──────── SUPPLIED DATA ────────

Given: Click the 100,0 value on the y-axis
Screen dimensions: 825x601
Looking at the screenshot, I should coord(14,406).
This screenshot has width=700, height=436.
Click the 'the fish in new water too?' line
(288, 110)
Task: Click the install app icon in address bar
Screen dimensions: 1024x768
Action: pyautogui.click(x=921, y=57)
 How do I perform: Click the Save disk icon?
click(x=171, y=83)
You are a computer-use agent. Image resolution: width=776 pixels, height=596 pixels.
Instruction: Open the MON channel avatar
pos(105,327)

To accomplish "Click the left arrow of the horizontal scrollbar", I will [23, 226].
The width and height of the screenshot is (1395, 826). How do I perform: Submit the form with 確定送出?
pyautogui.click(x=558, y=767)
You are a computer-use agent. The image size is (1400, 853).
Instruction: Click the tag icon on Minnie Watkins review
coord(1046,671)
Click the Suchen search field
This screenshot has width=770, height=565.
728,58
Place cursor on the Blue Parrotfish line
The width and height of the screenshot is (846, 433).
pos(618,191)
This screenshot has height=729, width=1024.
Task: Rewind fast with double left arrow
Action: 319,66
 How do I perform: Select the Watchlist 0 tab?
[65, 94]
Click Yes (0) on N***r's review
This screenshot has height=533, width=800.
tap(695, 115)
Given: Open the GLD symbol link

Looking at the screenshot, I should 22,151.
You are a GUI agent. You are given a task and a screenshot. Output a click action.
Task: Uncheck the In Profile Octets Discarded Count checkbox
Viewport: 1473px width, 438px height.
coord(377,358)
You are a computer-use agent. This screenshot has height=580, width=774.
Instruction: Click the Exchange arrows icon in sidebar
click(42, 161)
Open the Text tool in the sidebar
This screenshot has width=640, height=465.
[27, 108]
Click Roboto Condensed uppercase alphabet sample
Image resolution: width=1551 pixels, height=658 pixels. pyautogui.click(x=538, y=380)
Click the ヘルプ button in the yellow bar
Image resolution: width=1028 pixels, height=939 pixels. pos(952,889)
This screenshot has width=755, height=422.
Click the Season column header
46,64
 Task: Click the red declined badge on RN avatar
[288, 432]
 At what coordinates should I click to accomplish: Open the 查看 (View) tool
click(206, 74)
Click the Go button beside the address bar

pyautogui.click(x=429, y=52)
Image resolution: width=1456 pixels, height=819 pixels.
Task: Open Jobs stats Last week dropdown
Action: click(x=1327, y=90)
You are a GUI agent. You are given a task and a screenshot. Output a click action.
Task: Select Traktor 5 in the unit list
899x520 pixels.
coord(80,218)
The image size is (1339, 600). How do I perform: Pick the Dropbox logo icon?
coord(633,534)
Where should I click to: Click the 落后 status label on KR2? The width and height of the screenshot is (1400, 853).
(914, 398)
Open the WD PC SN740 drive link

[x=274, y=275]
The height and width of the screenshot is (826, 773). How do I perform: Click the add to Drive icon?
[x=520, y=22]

────────

:: ACTION ITEM ::
Report the total of lines above containing the string "agent", and write nothing besides it.

:: EXERCISE SOLUTION ::
5